Pengundang harus segera menghidangkan makanan kepada para tamu, karena menyegerakan penghidangan makanan kepada tamu adalah memuliakan tamu. Rasulullah Shallallahu Alaihi wa Sallam memerintahkan pemuliaan tamu dengan sabdanya, "Barangsiapa beriman kepada Allah dan hari akhir, hendaklah ia memuliakan tamunya." Tuan rumah tidak boleh memberesi makanan sebelum tangan tamu diangkat daripadanya, dan sebelum semua tamu selesai makan.
Tuan rumah harus menghidangkan makanan secukupnya kepada para tamu, sebab hidangan yang sedikit itu mengurangi kedermawanan, dan hidangan yang banyak itu riya' dan keduanya tercela. Jika tamu singgah di rumah seseorang, ia tidak boleh berada di rumahnya lebih dari tiga hari, terkecuali jika tuan rumah memintanya tetap berada di rumahnya lebih tiga hari. Jika tamu ingin keluar rumah, ia harus meminta izin kepada tuan rumah.
Tuan rumah mengajak tamunya jalan-jalan ke luar rumah, karena para salafush shalih biasa melakukannya, dan itu termasuk memuliakan tamu yang diperintahkan. Jika tamu pergi dari rumah yang disinggahi, ia harus keluar dengan lapang dada, kendati misalnya ia mendapatkan perlakuan buruk, dan sikap lapang dada seperti itu adalah akhlak mulia dimana dengannya seseorang bisa menyamai derajat orang yang berpuasa dan qiyamul lail.

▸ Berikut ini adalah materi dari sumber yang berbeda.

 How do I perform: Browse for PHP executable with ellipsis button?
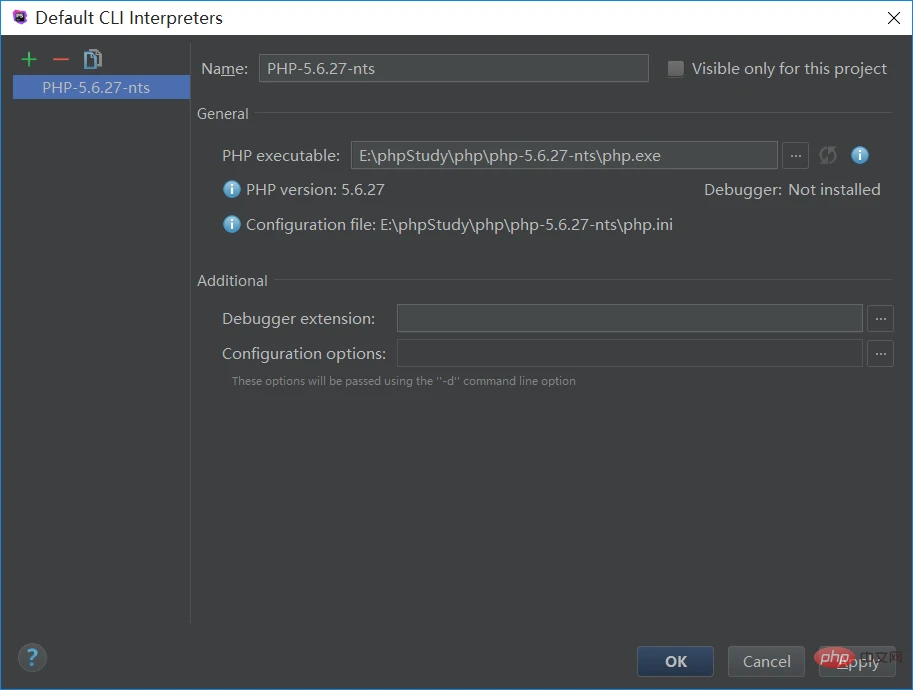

Hendaklah seorang Muslim mempunyai tiga kamar tidur, satu untuk dirinya sendiri, satu untuk keluarganya, dan satunya lagi untuk tamu. Memiliki kamar tidur lebih dari tiga itu dilarang, karena Rasulullah Shallallahu Alaihi wa Sallam bersabda, "Satu kamar tidur untuk laki-laki (suami), satu kamar tidur untuk wanita (istri), satu kamar untuk tamu, dan kamar keempat adalah untuk syetan. "(Diriwayatkan Muslim).